No Brasil está ficando cada vez mais claro que não se precisa derrubar uma única árvore para plantar mais soja, para plantar mais milho, criar mais gado. Nós temos mais de 30 milhões de hectares de terras degradadas que podem ser recuperadas para plantar o dobro do que a gente está plantando hoje.
E nós achamos inclusive que essa questão ambiental, é uma sugestão minha para o meu ministro da educação, que a questão do clima comece a ser currículo escolar. Para que as nossas crianças comecem a aprender na escola a necessidade de a gente cuidar do espaço que a gente vive. Quem sabe através das crianças a gente consiga politizar e conscientizar os pais. Quem sabe através do ensino fundamental a gente possa fazer uma revolução conceitual no Brasil com relação à questão do clima.
Então eu estou feliz pela reunião. Fiz dez bilaterais, sabe, com muitos países. Todos interessados em visitar o Brasil. E eu também interessado em visitar alguns países, porque é importante que o Brasil se abra. Eu quero promover muitas reuniões entre empresários brasileiros e empresários da União Europeia. É importante. Marcamos para o final do ano uma reunião com os empresários brasileiros e os empresários alemães em Berlim. E nós vamos tentar fazer com todos os outros países.
Todas as pessoas que eu convidei para ir ao Brasil e todas as pessoas que me convidaram a ir aos seus países, a gente estabeleceu a necessidade de uma reunião empresarial. Pelo simples fato de que o papel do governo é abrir portas e quem sabe fazer as negociações dos investimentos são os investidores.
E eu acho que o Brasil está vivendo um outro momento. O Brasil está recuperando o prazer de fazer política internacional. O Brasil está voltando a ocupar o seu papel de protagonista. E, quando se trata da questão da bioeconomia, quando se trata da questão da mudança na matriz energética, o Brasil é imbatível, o Brasil é levado muito a sério e nós não vamos jogar fora essa oportunidade. Portanto, eu regresso, depois das perguntas de vocês.
Eu vou passar em Cabo Verde porque a gente tem que fazer uma parada técnica para encher o tanque do avião. E aí o presidente de Cabo Verde pediu, ao invés de eu parar na Ilha do Sal, e ele ter de ir da cidade de Praia, que é a capital, até a Ilha do Sal, ele está sem transporte, então que eu poderia parar na capital para ter uma hora de conversa com ele. E depois nós vamos para o Brasil para começar a discutir os nossos problemas internos, que também são muito importantes.
Agora eu estou à disposição de vocês.

++++++

EXERCÍCIO PROPOSTO A →
Transcreva do pronunciamento o segmento que vai desde "Todas as pessoas que eu" até "perguntas de vocês.", inclusive.
EXERCÍCIO PROPOSTO B →
Responda, com base no pronunciamento:
(i) Quantos hectares de terras degradadas o Brasil possui, segundo o orador?
(ii) Em que cidade foi marcada a reunião entre empresários brasileiros e alemães?
(iii) Que motivo é apontado para a parada em Cabo Verde?
EXERCÍCIO PROPOSTO C →
Reescreva em forma de lista o parágrafo do pronunciamento iniciado por "Então eu estou feliz pela reunião", conservando os fatos principais.

++++++

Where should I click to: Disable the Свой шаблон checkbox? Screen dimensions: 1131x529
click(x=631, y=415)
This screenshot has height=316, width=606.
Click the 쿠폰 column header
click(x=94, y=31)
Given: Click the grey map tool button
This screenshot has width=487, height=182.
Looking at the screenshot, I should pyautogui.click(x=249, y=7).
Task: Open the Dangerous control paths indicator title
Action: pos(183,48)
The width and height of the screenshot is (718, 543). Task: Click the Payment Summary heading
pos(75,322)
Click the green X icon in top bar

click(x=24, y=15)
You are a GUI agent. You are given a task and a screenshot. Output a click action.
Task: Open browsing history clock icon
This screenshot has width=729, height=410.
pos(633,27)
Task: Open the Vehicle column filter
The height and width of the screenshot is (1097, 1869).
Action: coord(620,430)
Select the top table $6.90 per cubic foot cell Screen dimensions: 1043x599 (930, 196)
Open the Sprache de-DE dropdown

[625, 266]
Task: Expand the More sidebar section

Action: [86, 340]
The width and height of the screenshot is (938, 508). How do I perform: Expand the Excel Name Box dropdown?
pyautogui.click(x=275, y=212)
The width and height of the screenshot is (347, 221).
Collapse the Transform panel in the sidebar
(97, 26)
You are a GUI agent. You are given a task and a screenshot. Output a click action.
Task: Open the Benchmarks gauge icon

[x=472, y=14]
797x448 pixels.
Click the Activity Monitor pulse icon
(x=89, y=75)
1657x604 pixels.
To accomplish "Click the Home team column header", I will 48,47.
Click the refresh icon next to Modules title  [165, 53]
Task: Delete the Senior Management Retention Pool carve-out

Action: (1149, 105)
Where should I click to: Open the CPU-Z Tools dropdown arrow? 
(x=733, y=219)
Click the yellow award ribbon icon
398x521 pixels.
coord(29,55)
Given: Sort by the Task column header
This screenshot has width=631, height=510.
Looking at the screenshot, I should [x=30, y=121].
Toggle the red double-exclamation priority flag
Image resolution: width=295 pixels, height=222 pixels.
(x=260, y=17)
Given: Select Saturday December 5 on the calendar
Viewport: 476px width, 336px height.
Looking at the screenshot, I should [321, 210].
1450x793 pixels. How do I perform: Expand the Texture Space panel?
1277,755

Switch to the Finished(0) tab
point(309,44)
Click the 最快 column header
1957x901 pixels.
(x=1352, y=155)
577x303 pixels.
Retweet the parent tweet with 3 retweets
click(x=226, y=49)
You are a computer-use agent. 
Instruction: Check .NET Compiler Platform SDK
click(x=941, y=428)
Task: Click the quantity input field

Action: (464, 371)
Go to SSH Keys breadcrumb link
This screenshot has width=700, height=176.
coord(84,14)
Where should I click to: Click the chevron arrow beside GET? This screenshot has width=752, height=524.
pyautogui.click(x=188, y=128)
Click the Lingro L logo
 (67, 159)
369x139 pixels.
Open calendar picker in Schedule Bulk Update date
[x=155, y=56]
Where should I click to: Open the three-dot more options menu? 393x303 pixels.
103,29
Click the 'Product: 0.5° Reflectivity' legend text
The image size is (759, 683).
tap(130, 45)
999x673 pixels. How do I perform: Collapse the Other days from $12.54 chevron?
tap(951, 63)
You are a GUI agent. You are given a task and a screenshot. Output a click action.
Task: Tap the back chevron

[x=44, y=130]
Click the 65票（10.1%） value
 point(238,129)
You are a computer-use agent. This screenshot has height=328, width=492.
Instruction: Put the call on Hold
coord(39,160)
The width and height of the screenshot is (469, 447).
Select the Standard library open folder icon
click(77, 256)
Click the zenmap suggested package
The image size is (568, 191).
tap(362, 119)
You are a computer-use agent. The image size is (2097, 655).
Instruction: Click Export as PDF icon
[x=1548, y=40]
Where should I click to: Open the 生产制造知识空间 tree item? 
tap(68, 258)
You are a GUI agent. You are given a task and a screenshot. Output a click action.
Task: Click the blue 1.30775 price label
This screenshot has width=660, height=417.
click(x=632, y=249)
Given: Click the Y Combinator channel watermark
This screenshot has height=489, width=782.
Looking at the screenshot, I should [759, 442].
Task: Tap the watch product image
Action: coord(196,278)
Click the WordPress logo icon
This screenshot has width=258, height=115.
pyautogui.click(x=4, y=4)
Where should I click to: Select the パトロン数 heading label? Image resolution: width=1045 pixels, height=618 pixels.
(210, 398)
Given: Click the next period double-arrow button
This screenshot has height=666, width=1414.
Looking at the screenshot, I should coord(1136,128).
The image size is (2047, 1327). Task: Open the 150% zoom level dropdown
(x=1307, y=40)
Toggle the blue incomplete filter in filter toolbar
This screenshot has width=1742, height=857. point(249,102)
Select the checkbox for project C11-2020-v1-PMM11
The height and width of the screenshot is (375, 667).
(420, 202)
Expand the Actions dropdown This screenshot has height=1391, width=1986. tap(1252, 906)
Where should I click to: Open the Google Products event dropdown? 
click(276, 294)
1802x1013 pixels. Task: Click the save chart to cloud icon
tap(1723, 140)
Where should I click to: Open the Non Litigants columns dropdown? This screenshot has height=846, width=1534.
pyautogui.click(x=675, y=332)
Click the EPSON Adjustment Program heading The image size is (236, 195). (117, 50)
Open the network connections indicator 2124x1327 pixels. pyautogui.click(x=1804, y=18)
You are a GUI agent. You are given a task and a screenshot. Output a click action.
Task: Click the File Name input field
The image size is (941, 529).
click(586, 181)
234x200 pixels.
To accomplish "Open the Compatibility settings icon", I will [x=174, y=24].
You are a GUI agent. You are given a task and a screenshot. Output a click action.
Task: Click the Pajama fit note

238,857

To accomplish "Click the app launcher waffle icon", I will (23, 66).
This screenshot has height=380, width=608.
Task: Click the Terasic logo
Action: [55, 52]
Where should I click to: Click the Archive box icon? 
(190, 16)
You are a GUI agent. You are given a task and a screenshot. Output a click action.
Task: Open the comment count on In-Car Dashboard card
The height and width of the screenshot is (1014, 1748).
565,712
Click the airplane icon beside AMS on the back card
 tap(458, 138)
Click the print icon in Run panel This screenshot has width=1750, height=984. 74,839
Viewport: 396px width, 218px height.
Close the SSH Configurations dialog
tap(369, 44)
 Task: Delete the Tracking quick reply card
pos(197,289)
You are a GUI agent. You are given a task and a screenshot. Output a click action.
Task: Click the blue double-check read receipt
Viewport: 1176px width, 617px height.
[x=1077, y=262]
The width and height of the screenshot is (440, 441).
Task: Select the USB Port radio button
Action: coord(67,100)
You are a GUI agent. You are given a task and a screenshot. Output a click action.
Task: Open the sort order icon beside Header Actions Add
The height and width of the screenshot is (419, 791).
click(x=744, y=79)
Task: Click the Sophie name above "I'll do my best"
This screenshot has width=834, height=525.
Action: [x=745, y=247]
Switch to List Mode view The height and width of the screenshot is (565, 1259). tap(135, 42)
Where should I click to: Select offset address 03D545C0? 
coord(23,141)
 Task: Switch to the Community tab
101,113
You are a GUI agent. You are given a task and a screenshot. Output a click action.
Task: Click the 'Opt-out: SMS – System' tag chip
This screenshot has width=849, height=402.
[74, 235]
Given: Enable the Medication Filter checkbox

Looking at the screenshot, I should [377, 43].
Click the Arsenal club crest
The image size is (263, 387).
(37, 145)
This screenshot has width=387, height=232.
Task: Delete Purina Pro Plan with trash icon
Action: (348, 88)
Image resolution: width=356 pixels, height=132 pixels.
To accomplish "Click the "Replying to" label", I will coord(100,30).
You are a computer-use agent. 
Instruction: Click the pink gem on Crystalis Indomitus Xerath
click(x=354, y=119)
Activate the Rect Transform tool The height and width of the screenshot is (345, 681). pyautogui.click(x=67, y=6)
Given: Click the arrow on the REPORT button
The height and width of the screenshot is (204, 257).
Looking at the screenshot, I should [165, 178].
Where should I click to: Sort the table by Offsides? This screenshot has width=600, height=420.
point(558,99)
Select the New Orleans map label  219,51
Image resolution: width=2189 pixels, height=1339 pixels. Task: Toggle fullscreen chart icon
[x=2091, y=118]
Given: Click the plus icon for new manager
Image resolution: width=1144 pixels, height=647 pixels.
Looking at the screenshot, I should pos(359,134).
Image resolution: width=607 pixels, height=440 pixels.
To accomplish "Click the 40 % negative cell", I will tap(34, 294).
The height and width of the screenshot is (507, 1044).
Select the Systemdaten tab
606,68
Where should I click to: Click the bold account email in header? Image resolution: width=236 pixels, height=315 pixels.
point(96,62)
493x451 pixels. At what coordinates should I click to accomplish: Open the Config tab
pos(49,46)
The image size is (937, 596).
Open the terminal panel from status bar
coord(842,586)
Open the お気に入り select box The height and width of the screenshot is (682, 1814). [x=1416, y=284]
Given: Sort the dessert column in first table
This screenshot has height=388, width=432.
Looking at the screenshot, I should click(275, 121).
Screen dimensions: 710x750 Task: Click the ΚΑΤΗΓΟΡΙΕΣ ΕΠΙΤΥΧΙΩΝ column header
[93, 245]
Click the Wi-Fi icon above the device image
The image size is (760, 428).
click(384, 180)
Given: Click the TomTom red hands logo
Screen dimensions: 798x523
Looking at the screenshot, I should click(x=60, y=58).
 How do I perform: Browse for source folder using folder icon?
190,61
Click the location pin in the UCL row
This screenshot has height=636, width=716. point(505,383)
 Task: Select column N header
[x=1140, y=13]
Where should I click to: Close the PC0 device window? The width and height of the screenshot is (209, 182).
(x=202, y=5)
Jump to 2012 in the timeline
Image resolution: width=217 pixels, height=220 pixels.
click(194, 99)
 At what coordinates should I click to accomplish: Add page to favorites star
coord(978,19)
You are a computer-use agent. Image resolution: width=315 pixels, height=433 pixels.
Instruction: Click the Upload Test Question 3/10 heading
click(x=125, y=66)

++++++

RESPOSTA ESCRITA A →
Todas as pessoas que eu convidei para ir ao Brasil e todas as pessoas que me convidaram a ir aos seus países, a gente estabeleceu a necessidade de uma reunião empresarial. Pelo simples fato de que o papel do governo é abrir portas e quem sabe fazer as negociações dos investimentos são os investidores.
E eu acho que o Brasil está vivendo um outro momento. O Brasil está recuperando o prazer de fazer política internacional. O Brasil está voltando a ocupar o seu papel de protagonista. E, quando se trata da questão da bioeconomia, quando se trata da questão da mudança na matriz energética, o Brasil é imbatível, o Brasil é levado muito a sério e nós não vamos jogar fora essa oportunidade. Portanto, eu regresso, depois das perguntas de vocês.

RESPOSTA ESCRITA B →
(i) Mais de 30 milhões de hectares.
(ii) Em Berlim.
(iii) A necessidade de uma parada técnica para encher o tanque do avião.

RESPOSTA ESCRITA C →
- Satisfação com a reunião.
- Realização de dez bilaterais com muitos países, todos interessados em visitar o Brasil.
- Interesse em visitar alguns países, pois é importante que o Brasil se abra.
- Intenção de promover muitas reuniões entre empresários brasileiros e empresários da União Europeia.
- Reunião marcada para o final do ano, em Berlim, entre empresários brasileiros e alemães.
- Tentativa de fazer o mesmo com todos os outros países.